軽バンで月販1万台! ホンダ 新型「Nバン」大ヒットの理由とは
S660のトランスミッションをベースに軽バン初の6MT採用
さて、走り出すと視界の広さと見切りのよさが好印象です。ダッシュボードやフロントウインドウのレイアウトにゆとりがあり、全高が高いこともあって実際の数値以上に室内が広く感じられて圧迫感はまったくありません。
ロングストロークエンジンならではの豊かなトルクで加速は力強く・・・・・・と言いたいところですが、これはまぁほどほどです。CVTのおかげで過渡特性はスムーズながら、車速を引き上げるには高回転をキープせざるを得ず、メーター右横に備えられた燃費計の数字が悪化していく様が気になります。
ちなみに約100kgの荷物を積載し、100km/hで高速道路を巡航した時の回転数は4000rpm強(レッドゾーンは7000rpmから)といったところ。実際には350kgの最大積載量で使われる場面も少なくないでしょうから、動力性能には限りがあります。

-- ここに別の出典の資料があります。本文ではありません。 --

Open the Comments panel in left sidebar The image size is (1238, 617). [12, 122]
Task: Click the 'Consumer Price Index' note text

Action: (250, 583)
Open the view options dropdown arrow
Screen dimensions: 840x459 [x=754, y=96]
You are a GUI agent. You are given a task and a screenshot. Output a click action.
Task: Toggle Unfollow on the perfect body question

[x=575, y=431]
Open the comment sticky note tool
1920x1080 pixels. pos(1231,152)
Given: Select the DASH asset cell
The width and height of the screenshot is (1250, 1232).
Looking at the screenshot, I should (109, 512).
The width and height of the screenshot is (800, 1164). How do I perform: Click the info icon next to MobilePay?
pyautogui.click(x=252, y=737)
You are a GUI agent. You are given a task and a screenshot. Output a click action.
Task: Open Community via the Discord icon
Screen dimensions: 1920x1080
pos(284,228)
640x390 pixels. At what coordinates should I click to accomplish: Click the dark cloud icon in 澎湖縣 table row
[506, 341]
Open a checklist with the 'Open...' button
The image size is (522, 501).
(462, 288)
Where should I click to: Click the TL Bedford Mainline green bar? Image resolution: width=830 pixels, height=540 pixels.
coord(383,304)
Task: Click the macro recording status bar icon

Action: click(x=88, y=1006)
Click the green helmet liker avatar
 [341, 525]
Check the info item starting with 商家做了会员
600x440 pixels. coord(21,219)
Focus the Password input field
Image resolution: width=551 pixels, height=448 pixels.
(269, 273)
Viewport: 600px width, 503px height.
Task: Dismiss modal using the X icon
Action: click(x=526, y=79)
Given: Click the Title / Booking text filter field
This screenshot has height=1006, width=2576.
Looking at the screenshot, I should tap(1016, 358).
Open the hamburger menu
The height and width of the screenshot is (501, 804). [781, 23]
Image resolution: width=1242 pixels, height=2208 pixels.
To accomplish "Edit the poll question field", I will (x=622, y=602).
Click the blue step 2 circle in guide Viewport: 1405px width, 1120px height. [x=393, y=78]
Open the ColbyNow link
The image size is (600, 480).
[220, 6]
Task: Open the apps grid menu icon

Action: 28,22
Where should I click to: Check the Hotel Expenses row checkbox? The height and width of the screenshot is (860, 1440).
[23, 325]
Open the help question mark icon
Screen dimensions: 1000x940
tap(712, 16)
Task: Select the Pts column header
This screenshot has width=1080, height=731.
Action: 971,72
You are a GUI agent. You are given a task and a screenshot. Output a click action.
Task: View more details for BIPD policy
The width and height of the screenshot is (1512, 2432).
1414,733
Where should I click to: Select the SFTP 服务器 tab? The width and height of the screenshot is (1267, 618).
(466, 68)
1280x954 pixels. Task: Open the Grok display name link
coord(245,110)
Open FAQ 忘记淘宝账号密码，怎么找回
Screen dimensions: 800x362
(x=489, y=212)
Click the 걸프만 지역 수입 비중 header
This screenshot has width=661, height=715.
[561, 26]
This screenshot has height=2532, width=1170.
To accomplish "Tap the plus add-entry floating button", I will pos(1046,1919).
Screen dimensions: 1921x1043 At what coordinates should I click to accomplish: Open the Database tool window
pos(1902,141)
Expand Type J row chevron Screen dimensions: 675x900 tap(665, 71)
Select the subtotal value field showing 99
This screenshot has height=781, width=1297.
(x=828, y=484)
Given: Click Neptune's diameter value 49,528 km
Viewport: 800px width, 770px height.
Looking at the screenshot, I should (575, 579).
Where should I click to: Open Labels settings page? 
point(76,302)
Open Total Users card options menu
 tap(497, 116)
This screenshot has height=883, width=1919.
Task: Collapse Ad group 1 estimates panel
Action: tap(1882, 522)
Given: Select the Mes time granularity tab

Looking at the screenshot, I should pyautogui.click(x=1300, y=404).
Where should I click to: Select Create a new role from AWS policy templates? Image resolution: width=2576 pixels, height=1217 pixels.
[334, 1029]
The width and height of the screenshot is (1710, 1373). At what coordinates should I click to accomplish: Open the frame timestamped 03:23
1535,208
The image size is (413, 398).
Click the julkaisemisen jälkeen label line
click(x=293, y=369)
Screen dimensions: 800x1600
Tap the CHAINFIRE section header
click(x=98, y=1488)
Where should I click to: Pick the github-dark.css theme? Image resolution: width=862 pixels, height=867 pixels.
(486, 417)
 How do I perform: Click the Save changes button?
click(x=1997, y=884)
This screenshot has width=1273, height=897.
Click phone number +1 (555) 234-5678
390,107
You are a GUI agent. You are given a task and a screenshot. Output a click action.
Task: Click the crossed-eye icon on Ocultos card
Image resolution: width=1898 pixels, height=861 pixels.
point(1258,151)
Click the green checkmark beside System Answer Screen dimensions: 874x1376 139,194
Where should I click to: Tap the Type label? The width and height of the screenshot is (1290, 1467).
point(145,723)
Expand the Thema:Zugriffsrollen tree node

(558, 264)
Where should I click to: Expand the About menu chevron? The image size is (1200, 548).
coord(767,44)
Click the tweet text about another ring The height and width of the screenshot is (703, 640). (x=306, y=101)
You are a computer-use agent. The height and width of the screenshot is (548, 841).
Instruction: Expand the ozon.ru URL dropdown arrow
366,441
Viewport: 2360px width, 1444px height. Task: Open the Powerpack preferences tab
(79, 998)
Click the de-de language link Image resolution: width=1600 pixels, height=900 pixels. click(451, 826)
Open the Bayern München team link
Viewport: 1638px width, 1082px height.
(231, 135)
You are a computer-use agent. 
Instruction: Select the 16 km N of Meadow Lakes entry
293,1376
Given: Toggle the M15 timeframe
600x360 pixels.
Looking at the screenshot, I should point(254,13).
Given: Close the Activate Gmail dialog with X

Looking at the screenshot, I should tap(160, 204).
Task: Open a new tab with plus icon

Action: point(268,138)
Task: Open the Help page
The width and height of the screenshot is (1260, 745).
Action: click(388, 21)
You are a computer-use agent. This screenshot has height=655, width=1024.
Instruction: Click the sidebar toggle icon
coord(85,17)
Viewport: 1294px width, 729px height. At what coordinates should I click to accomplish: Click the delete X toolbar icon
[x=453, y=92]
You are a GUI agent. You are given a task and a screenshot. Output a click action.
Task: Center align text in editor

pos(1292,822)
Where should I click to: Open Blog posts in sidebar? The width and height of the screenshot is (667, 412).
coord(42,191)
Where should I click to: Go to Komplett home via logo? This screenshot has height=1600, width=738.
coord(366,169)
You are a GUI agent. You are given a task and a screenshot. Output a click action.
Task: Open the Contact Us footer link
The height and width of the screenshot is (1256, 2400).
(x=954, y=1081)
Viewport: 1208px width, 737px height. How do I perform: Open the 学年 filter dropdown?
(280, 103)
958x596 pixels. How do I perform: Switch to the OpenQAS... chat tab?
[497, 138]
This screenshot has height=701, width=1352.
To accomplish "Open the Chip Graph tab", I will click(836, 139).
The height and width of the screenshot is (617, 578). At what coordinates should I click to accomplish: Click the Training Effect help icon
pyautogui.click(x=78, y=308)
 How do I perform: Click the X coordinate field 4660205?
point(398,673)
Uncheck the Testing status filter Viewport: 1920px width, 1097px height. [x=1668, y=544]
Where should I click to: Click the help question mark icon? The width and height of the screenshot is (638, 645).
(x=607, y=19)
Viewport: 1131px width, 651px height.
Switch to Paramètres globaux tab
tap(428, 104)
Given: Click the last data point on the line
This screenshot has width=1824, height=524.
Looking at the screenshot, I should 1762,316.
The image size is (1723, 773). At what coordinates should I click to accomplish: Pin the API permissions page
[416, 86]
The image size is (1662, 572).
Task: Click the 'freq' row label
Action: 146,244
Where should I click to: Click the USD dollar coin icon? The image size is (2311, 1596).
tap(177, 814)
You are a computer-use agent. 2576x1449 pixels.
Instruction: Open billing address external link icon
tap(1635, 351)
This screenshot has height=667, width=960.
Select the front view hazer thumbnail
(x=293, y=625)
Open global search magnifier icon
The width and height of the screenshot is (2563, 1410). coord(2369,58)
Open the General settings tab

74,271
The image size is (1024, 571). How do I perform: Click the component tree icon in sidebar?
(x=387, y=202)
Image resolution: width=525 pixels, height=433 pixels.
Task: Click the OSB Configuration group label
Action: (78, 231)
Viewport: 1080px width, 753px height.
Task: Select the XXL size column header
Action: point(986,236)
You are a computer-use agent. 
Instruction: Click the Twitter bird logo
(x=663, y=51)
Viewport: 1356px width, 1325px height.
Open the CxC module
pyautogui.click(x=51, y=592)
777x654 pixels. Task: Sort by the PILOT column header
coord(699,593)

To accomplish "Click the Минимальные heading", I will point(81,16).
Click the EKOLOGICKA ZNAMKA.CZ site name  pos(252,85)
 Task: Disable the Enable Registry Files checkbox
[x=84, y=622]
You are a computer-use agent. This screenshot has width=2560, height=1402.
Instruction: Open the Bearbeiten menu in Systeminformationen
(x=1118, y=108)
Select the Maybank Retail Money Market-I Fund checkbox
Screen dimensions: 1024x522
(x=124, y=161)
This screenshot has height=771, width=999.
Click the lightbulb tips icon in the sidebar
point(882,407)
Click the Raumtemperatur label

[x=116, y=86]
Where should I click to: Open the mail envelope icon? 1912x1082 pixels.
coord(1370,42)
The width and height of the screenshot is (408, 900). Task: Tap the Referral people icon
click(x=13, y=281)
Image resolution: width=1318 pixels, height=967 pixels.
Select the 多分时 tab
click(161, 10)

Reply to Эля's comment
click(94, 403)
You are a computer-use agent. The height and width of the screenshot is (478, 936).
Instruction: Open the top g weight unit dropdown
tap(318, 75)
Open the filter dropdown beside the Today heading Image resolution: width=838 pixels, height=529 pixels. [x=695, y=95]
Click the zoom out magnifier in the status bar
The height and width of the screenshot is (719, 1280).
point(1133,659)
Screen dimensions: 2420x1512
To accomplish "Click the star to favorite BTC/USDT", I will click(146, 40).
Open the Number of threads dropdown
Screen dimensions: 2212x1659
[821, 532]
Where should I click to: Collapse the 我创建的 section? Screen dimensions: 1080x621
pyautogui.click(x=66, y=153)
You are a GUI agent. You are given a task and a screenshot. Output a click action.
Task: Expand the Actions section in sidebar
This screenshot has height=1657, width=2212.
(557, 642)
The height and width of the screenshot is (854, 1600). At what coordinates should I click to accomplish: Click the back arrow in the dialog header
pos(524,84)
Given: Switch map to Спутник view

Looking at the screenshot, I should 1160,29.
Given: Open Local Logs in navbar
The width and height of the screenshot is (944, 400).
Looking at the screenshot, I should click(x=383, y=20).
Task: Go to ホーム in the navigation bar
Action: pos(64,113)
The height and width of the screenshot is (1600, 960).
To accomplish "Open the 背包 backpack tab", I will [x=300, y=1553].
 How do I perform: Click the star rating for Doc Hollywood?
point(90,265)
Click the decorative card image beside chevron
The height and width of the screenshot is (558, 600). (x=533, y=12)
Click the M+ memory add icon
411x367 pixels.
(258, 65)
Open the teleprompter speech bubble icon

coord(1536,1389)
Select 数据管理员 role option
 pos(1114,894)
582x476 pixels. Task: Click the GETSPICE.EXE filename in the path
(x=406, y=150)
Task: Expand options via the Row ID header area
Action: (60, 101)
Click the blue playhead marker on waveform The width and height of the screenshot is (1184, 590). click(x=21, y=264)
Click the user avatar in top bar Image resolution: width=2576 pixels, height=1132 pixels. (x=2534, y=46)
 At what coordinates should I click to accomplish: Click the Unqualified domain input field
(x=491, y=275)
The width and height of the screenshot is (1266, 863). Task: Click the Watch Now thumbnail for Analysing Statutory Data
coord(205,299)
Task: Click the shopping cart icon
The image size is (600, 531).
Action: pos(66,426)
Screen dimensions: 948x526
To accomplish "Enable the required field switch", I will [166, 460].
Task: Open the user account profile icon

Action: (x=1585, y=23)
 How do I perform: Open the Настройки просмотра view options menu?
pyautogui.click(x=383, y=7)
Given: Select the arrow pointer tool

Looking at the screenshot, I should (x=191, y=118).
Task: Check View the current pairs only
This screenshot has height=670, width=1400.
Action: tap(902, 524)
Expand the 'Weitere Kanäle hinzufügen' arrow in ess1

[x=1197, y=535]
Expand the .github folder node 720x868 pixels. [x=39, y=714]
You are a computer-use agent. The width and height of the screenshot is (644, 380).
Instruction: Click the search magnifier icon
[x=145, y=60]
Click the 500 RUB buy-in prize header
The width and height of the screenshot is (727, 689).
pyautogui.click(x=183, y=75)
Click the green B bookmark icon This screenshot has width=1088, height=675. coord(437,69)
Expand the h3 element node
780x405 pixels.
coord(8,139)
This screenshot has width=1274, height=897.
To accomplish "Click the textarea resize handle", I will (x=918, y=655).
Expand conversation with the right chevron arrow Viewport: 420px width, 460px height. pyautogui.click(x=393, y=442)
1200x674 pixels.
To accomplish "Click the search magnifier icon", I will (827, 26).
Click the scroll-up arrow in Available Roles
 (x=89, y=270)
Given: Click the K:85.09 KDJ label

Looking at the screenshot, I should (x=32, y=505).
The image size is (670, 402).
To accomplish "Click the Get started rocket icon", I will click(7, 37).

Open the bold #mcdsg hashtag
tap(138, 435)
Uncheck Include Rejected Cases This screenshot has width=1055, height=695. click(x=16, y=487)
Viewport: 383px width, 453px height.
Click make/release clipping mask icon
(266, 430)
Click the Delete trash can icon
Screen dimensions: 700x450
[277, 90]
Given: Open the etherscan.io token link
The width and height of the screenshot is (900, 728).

その一方で、加速している時も巡航している時も静粛性には優れています。「ハンズフリー通話もストレスなくできる」と謳う(うたう)だけあって、こもり音や反響音、透過音は少なく、軽バンとしては快適なレベルを達成。この手のクルマで会話しながら長距離を移動すると、いつの間にか声が枯れていた、ということは決して珍しくないものの、N-VANなら心配なさそうです。
サスペンションは荷物が軽いとしなやかで、重いとやや減衰不足を感じる場面がありますが、総じて当たりは柔らかく、ボディもしっかりしています。ステアリングのギヤ比はややスローながらもそれゆえ神経質さがなく、車体のロール量と旋回力をきれいにバランスさせながら走らせるのはちょっとしたゲーム感覚で楽しかったりします。
そういうドライビングファンに関しては、やはり6MTが秀でています。今回、ベーシックグレードの「G」(FF:126万7920円~[消費税込み])のそれに乗ることができたのですが、5段ではなく軽バン初の6段というだけで軽くテンションが上昇。しかもS660のトランスミッションがベースになっていると聞けばさらにグッとくるものがあります。
実際その操作性や節度感は期待を裏切らず、ほどよいストローク量のレバーをカチャカチャさせながら走らせるのはスポーツそのもの。CVTと異なり、望み通りのエンジン回転をいつでも引き出せる高い一体感にあふれていました。自然吸気エンジンならどのグレードでも選べるため、すべてを手の内に収めて操りたいユーザーはぜひ6MTを検討してみてはいかがでしょう。